Despite the faculty and public safety team –– both of whom recommended banning weapons –– apparently feeling they were making decisions that would be accepted by a student populace that had clearly drifted to the left for the 2008 election, the student body recognized the threat presented by a gun-free zone and made its collective anger known.
What gun control advocates do not seem to comprehend about gun free zones is active shooters simply do not care about the ban on firearms.
As a result, if a licensed concealed permit holder were in a classroom or building attacked by an active shooter, there might be a chance of terminating the incident without even needing to fire a shot.
Professor Richard Eykholt responded to a similar claim made by students during the fall semester: “If you have a classroom situation where somebody starts shooting and other people are shooting back, there is a real opportunity there for more bystanders to be injured,” he said.

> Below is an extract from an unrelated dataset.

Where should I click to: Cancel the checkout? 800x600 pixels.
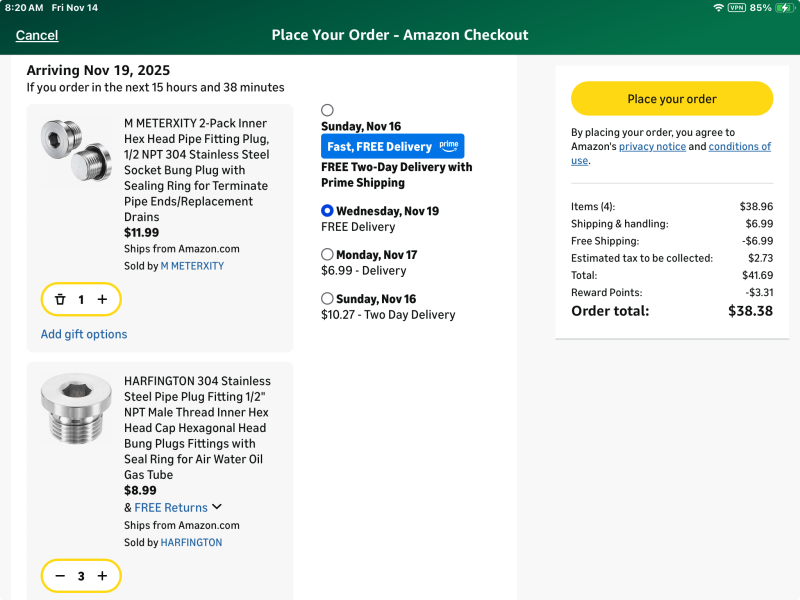[37, 35]
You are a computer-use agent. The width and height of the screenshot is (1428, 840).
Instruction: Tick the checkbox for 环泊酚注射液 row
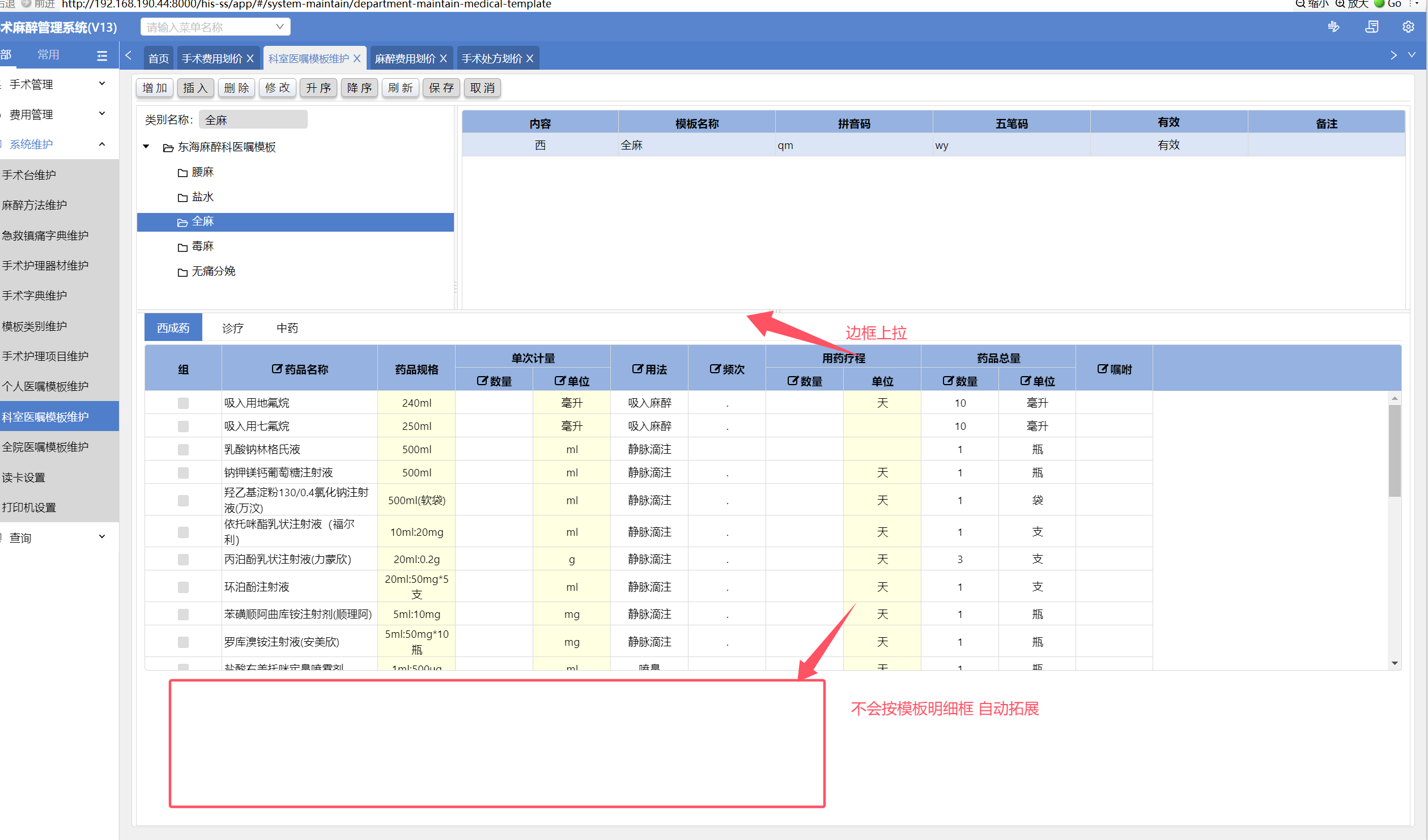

Well professor, since we obviously can’t use your superior intellect to help us off Gilligan’s Island, perhaps you can tell me approximately how many students will be injured or killed when an active shooter enters a gun free zone?
My guess – based only on recent American history, facts and logic –– is, a lot.
What the student body really needs to take from this is that the administration, the Board of Governors, the Public Safety Team and the faculty, have zero interest in what the student body has to say about pretty much anything.
They ignored the 21-3 vote by student government’s Senate to uphold the concealed carry policy; they ignored the protests; they ignored the petitions.
When it came down to it, they only cared they were going to lose a very public lawsuit on a completely frivolous policy.
So where do we go from here? Well, sadly, it appears if the law is not entirely clear on a policy proposed by theBOG, as it argued was the case with conflicting state laws in the case of the gun ban. It will move forward on the policy despite the concerns of the students or students’ parents.
This means CSU’s bureaucracy potentially threatens all student freedoms. My fear is the only reconciliation available to students moving forward on any of issue of rights is to immediately seek legal counsel and file a lawsuit.
The student outcry against this policy was overwhelmingly in support of allowing concealed carry on campus. We had the facts, we had the arguments, we had the history and we had the popular support.
Ultimately, the student body should make decisions affecting the student body; not a geographically separated group of adults unconcerned with the desires of the student body.
At the end of this fight, the system worked. We didn’t turn the other cheek and forget this was happening. We galvanized, we played the game and we came out on top.
Enjoy your summer, CSU. When we come back next fall, we will still have some line of defense between all of us and an active shooter. Well played. Today, I’m proud to be a CSU Ram.